If there’s a tired mama in your circle of acquaintances, be gentle with her.

It’s very possible she considers two consecutive hours of sleep a decent night’s rest.

She may get her words mixed up or lose her train of thought in the middle of a sentence.

She might have 80 text messages to answer, forget to check her voicemails, and rarely return a phone call.

Her children might eat boxed mac and cheese two lunches in a row and frozen pizza two dinners in a row.

It’s possible you don’t agree with how she disciplines: too loud one day and too lenient the next.

Likely she will cry at the drop of a hat or at the fifth spill in a row.

There’s a chance she compares herself to all the women she thinks aren’t tired and sees how they do it all: perfect self-care routine, immaculate houses, balanced personal and spiritual life…and…well…everything she just isn’t able to do right now.

I’m certain she wonders about how God views her: does He see a harried, frazzled mess or does He see a daughter trying to do her best?

Some might say she’s too easily overwhelmed or she’s bitten off more than she can chew. But she probably is the way she is because she is simply a tired mama.

When days roll into nights that roll into days again and there’s no pause or break or chance to breathe, a mama gets tired. I really don’t think it means she doesn’t love what she does or adore who she’s all about every single day.
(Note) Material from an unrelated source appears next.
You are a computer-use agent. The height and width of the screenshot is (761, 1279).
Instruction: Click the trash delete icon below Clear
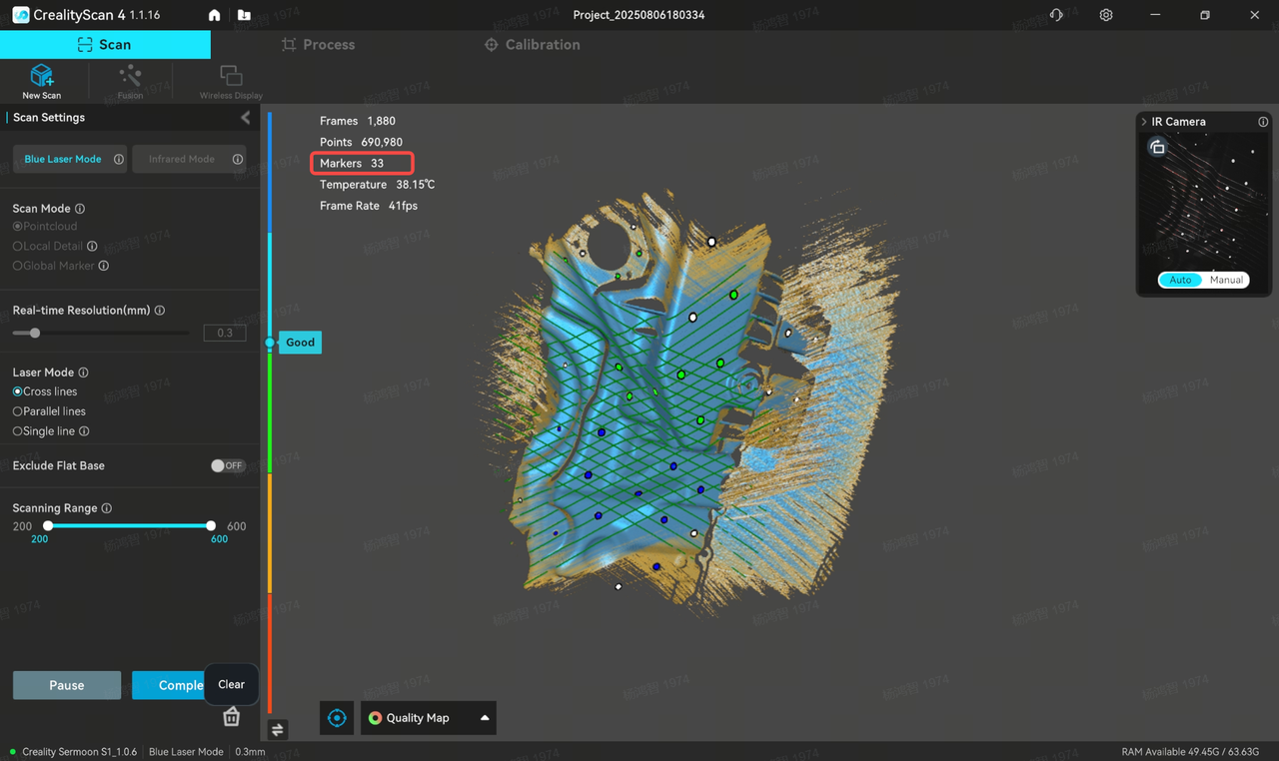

It probably just means she’s genuinely tired- physically, spiritually and emotionally.

Don’t ask her lots of questions or try to solve her problems. Don’t tell her what she needs to do to get rest. Try to not be miffed if her answers are brief.

Instead, listen. Acknowledge her exhaustion. Assure her you’re there if she needs anything. Surprise her. Let her know that it will all work out and one day she will sleep again. Speak kindly. Go gently with her.